Your goal -
Repeat the records below verbatim.

Task data -

========

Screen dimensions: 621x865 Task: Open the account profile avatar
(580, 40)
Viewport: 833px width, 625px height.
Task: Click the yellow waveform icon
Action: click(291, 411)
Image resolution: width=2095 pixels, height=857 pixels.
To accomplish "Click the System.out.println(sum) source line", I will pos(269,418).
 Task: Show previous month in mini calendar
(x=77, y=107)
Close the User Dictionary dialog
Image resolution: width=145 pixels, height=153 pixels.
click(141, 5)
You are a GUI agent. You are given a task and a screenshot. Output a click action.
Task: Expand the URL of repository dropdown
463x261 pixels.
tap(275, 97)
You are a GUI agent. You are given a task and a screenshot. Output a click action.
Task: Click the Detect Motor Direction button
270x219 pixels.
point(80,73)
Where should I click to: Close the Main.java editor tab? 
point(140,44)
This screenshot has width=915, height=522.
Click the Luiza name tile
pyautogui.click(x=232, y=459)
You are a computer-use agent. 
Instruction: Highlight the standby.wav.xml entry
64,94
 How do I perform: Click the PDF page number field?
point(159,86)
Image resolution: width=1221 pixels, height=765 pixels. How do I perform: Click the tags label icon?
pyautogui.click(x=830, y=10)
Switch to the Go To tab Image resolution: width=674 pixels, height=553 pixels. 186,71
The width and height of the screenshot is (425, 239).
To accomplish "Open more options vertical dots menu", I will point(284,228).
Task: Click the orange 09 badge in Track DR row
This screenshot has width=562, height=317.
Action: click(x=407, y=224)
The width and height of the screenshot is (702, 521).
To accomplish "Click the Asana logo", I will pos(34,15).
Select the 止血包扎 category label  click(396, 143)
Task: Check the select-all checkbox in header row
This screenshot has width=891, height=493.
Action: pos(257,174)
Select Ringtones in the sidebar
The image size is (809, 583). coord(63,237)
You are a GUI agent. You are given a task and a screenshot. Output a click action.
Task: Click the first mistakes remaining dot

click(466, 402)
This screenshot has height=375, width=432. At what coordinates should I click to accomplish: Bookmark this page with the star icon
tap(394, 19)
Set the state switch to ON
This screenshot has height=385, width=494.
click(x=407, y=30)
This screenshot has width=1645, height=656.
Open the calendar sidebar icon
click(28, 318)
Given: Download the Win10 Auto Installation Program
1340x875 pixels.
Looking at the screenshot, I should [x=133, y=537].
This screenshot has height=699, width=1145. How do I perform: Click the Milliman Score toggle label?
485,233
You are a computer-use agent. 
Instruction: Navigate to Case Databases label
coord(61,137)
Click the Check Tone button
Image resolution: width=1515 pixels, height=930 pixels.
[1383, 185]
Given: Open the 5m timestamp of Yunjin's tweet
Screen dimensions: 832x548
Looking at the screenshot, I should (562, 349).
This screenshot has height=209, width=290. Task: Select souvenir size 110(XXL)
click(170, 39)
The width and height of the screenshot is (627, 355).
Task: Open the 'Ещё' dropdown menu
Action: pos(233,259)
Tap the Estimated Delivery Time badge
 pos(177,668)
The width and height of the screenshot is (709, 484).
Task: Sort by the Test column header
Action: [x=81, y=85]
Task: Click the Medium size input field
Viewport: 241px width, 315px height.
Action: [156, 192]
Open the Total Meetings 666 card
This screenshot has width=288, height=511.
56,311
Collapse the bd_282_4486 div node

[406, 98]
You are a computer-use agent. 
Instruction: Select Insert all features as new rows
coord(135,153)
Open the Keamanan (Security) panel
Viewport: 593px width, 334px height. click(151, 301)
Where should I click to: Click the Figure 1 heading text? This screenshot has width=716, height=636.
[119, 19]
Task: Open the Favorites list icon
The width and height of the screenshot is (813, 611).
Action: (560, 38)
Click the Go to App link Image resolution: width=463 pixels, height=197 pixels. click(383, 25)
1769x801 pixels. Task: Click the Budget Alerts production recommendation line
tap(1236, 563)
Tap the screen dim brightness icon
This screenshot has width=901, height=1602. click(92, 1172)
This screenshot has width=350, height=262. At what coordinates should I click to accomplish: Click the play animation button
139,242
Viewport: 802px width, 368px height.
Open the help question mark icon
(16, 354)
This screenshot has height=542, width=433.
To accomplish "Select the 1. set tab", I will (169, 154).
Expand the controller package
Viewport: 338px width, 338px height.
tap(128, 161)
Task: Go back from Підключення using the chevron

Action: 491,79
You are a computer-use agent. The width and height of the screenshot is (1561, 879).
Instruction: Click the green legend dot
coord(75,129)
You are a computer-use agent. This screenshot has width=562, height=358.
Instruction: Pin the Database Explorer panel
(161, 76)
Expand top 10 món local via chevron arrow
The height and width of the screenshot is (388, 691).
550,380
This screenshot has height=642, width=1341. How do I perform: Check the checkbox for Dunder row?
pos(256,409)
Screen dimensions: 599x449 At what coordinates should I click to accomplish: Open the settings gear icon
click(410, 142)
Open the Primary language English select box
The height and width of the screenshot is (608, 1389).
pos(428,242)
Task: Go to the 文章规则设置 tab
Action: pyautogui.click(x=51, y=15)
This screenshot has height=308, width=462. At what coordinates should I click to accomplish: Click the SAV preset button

========

Solution for this exercise -
Screen dimensions: 621x865 Task: Open the account profile avatar
(580, 40)
Viewport: 833px width, 625px height.
Task: Click the yellow waveform icon
Action: click(291, 411)
Image resolution: width=2095 pixels, height=857 pixels.
To accomplish "Click the System.out.println(sum) source line", I will pos(269,418).
 Task: Show previous month in mini calendar
(x=77, y=107)
Close the User Dictionary dialog
Image resolution: width=145 pixels, height=153 pixels.
click(141, 5)
You are a GUI agent. You are given a task and a screenshot. Output a click action.
Task: Expand the URL of repository dropdown
463x261 pixels.
tap(275, 97)
You are a GUI agent. You are given a task and a screenshot. Output a click action.
Task: Click the Detect Motor Direction button
270x219 pixels.
point(80,73)
Where should I click to: Close the Main.java editor tab? 
point(140,44)
This screenshot has width=915, height=522.
Click the Luiza name tile
pyautogui.click(x=232, y=459)
You are a computer-use agent. 
Instruction: Highlight the standby.wav.xml entry
64,94
 How do I perform: Click the PDF page number field?
point(159,86)
Image resolution: width=1221 pixels, height=765 pixels. How do I perform: Click the tags label icon?
pyautogui.click(x=830, y=10)
Switch to the Go To tab Image resolution: width=674 pixels, height=553 pixels. 186,71
The width and height of the screenshot is (425, 239).
To accomplish "Open more options vertical dots menu", I will point(284,228).
Task: Click the orange 09 badge in Track DR row
This screenshot has width=562, height=317.
Action: click(x=407, y=224)
The width and height of the screenshot is (702, 521).
To accomplish "Click the Asana logo", I will pos(34,15).
Select the 止血包扎 category label  click(396, 143)
Task: Check the select-all checkbox in header row
This screenshot has width=891, height=493.
Action: pos(257,174)
Select Ringtones in the sidebar
The image size is (809, 583). coord(63,237)
You are a GUI agent. You are given a task and a screenshot. Output a click action.
Task: Click the first mistakes remaining dot

click(466, 402)
This screenshot has height=375, width=432. At what coordinates should I click to accomplish: Bookmark this page with the star icon
tap(394, 19)
Set the state switch to ON
This screenshot has height=385, width=494.
click(x=407, y=30)
This screenshot has width=1645, height=656.
Open the calendar sidebar icon
click(28, 318)
Given: Download the Win10 Auto Installation Program
1340x875 pixels.
Looking at the screenshot, I should [x=133, y=537].
This screenshot has height=699, width=1145. How do I perform: Click the Milliman Score toggle label?
485,233
You are a computer-use agent. 
Instruction: Navigate to Case Databases label
coord(61,137)
Click the Check Tone button
Image resolution: width=1515 pixels, height=930 pixels.
[1383, 185]
Given: Open the 5m timestamp of Yunjin's tweet
Screen dimensions: 832x548
Looking at the screenshot, I should (562, 349).
This screenshot has height=209, width=290. Task: Select souvenir size 110(XXL)
click(170, 39)
The width and height of the screenshot is (627, 355).
Task: Open the 'Ещё' dropdown menu
Action: pos(233,259)
Tap the Estimated Delivery Time badge
 pos(177,668)
The width and height of the screenshot is (709, 484).
Task: Sort by the Test column header
Action: [x=81, y=85]
Task: Click the Medium size input field
Viewport: 241px width, 315px height.
Action: [156, 192]
Open the Total Meetings 666 card
This screenshot has width=288, height=511.
56,311
Collapse the bd_282_4486 div node

[406, 98]
You are a computer-use agent. 
Instruction: Select Insert all features as new rows
coord(135,153)
Open the Keamanan (Security) panel
Viewport: 593px width, 334px height. click(151, 301)
Where should I click to: Click the Figure 1 heading text? This screenshot has width=716, height=636.
[119, 19]
Task: Open the Favorites list icon
The width and height of the screenshot is (813, 611).
Action: (560, 38)
Click the Go to App link Image resolution: width=463 pixels, height=197 pixels. click(383, 25)
1769x801 pixels. Task: Click the Budget Alerts production recommendation line
tap(1236, 563)
Tap the screen dim brightness icon
This screenshot has width=901, height=1602. click(92, 1172)
This screenshot has width=350, height=262. At what coordinates should I click to accomplish: Click the play animation button
139,242
Viewport: 802px width, 368px height.
Open the help question mark icon
(16, 354)
This screenshot has height=542, width=433.
To accomplish "Select the 1. set tab", I will (169, 154).
Expand the controller package
Viewport: 338px width, 338px height.
tap(128, 161)
Task: Go back from Підключення using the chevron

Action: 491,79
You are a computer-use agent. The width and height of the screenshot is (1561, 879).
Instruction: Click the green legend dot
coord(75,129)
You are a computer-use agent. This screenshot has width=562, height=358.
Instruction: Pin the Database Explorer panel
(161, 76)
Expand top 10 món local via chevron arrow
The height and width of the screenshot is (388, 691).
550,380
This screenshot has height=642, width=1341. How do I perform: Check the checkbox for Dunder row?
pos(256,409)
Screen dimensions: 599x449 At what coordinates should I click to accomplish: Open the settings gear icon
click(410, 142)
Open the Primary language English select box
The height and width of the screenshot is (608, 1389).
pos(428,242)
Task: Go to the 文章规则设置 tab
Action: pyautogui.click(x=51, y=15)
This screenshot has height=308, width=462. At what coordinates should I click to accomplish: Click the SAV preset button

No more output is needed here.